Don Quijote está plagado de malos cuentos que el caballero andante encuentra en los recovecos de algún armario, y que pueden eludirse sin que sufra la narración. Y La Guerra y la Paz fue muy celebrada por Gustavo Flaubert y al mismo tiempo criticada de manera cruel por el autor de Madame Bovary. Y con razón, porque en los capítulos finales Tolstoi abandonó la objetividad del novelista para exaltar la gloria de la madre patria como si hubiera sido un chauvinista más. Tampoco hay que olvidar el carácter de Natasha, que de mujer liberada pasa a ser una madre sólo preocupada por la salud de sus hijos, y se convierte rápidamente en una matrona. Eso no sería cuestionable en sí, suele ocurrir en la vida. Lo cuestionable es que Tolstoi, explícitamente, elogie ese cambio de actitud en Natasha, señalando que así es como deben actuar las mujeres en la sociedad.
LA CRÍTICA DESECHADA
Dos excelentes novelistas, Evelyn Waugh (el autor de The Loved Ones, una sátira sobre el funcionamiento de una empresa de pompas fúnebres en California) y Norman Mailer (Los desnudos y los muertos, El sueño americano), criticaron la desordenada estructura de Catch–22.

[Registros almacenados]
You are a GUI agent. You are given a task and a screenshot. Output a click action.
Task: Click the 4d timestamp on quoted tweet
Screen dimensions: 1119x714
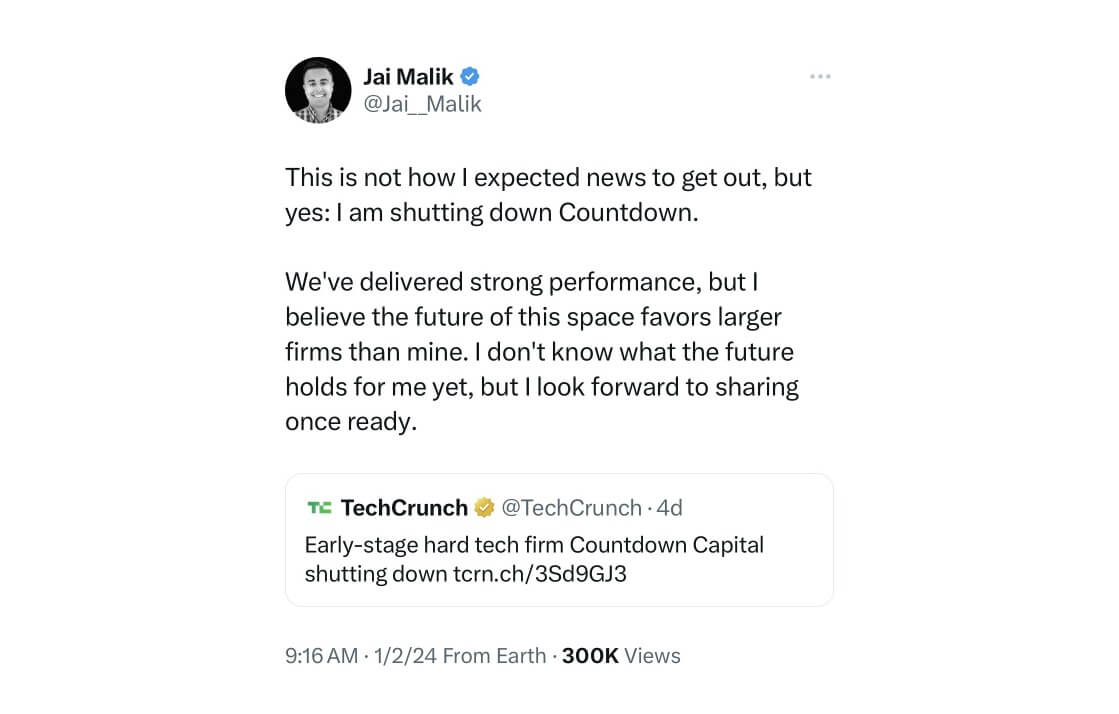[669, 508]
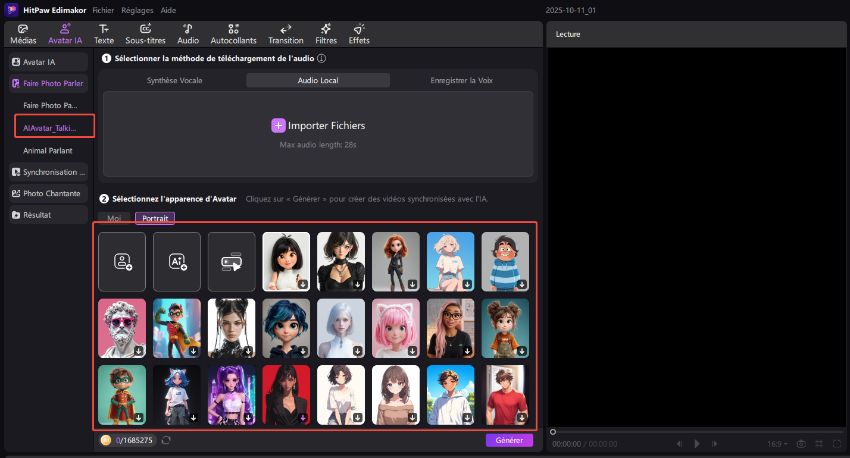The width and height of the screenshot is (850, 458).
Task: Click the info icon beside audio method heading
Action: coord(321,59)
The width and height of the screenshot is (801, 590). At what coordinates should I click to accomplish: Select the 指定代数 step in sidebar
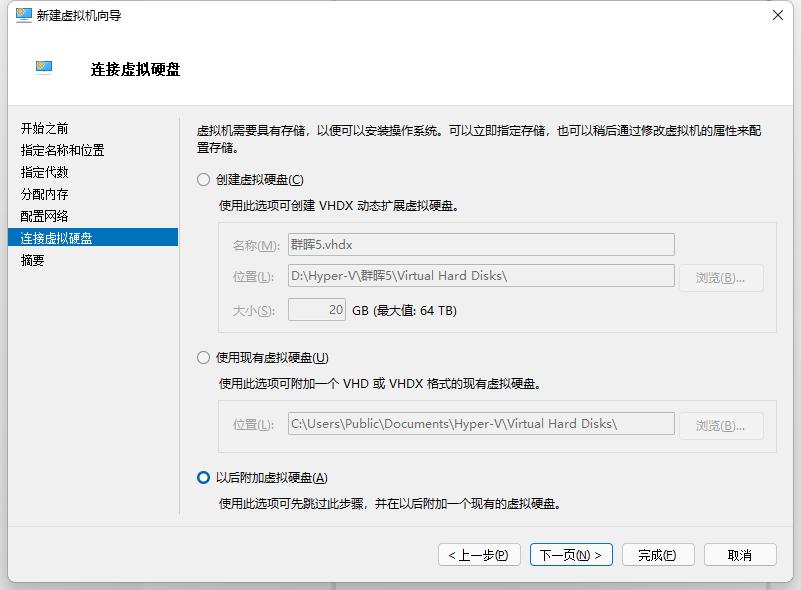tap(43, 172)
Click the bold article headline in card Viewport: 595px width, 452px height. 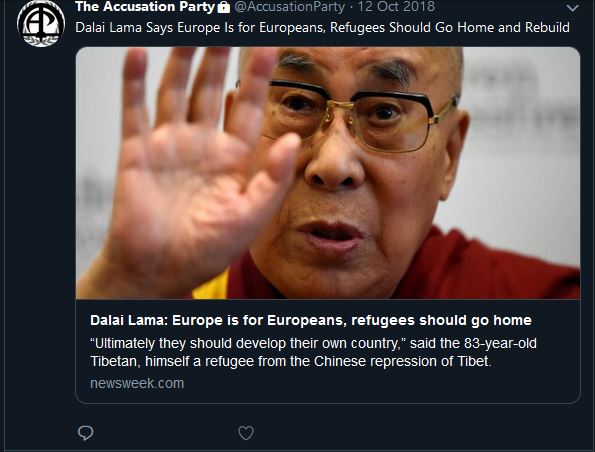311,321
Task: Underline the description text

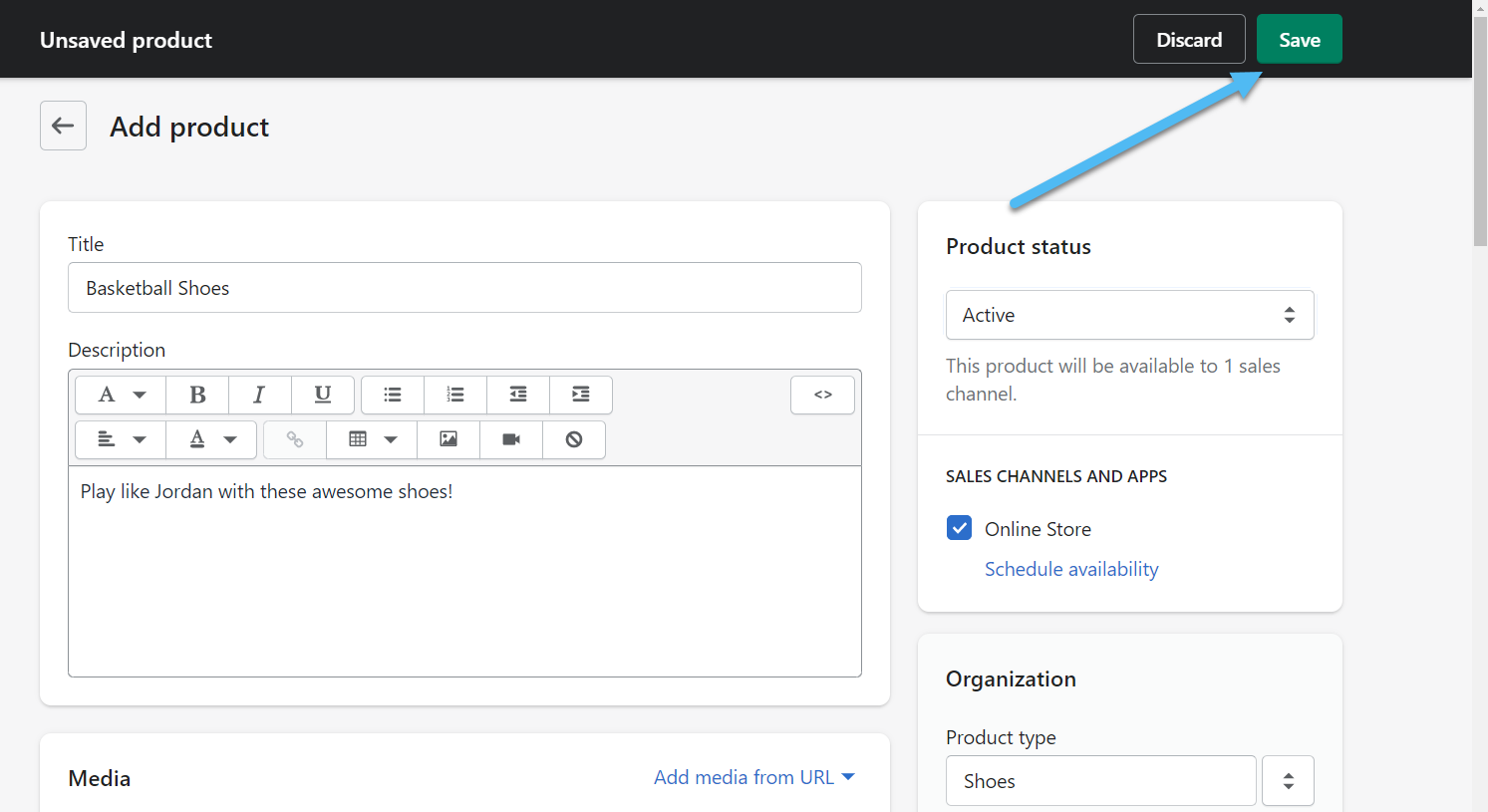Action: coord(322,395)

**DETALLES DEL EJERCICIO**
¿Cómo quedaría en forma de lista breve el párrafo del texto que empieza con «Don Quijote está plagado», sin perder sus datos principales?

**RESPUESTA DEL EJERCICIO**
- Don Quijote está lleno de malos cuentos que el caballero andante encuentra y que pueden omitirse sin que sufra la narración.
- Gustavo Flaubert celebró mucho La Guerra y la Paz, pero también la criticó con crueldad.
- La crítica tenía razón: en los capítulos finales Tolstoi abandonó la objetividad del novelista para exaltar la gloria de la madre patria como un chauvinista.
- Natasha pasa de mujer liberada a madre preocupada solo por la salud de sus hijos y se convierte rápidamente en una matrona.
- Ese cambio no es cuestionable en sí, pues suele ocurrir en la vida. Lo cuestionable es que Tolstoi lo elogie explícitamente como la forma en que deben actuar las mujeres en la sociedad.